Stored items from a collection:

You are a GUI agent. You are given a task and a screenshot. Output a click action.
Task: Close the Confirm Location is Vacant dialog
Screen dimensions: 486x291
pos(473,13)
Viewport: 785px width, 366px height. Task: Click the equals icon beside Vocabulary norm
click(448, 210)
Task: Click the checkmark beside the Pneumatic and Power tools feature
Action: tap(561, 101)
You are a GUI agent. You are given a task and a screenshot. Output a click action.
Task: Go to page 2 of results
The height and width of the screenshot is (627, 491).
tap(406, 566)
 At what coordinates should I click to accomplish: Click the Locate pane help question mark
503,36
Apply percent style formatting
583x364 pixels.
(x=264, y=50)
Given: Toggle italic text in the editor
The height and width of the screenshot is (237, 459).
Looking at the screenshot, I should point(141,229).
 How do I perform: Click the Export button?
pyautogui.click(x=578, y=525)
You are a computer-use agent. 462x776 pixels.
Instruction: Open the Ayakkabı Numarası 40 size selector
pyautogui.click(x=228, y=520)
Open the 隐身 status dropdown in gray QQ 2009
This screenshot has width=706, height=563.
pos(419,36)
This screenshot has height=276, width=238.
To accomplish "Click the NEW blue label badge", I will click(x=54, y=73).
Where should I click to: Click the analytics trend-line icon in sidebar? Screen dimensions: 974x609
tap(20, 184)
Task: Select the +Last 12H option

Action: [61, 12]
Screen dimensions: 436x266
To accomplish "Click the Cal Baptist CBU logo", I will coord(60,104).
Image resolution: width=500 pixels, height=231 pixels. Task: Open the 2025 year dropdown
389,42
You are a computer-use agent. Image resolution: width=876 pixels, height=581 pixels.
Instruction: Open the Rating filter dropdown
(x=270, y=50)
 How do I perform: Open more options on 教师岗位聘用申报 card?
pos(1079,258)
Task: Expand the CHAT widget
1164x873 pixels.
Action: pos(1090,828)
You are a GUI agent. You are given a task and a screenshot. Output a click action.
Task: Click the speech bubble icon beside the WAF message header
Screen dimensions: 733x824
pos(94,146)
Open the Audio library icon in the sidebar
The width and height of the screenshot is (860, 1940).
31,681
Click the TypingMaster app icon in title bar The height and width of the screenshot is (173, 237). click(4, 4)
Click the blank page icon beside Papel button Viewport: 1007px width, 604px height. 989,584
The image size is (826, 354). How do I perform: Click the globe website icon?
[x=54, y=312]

• [TASK INSTRUCTIONS] Find every line of the data above that holds the word "will", then state how many there are and nothing else.

• [SOLUTION] 2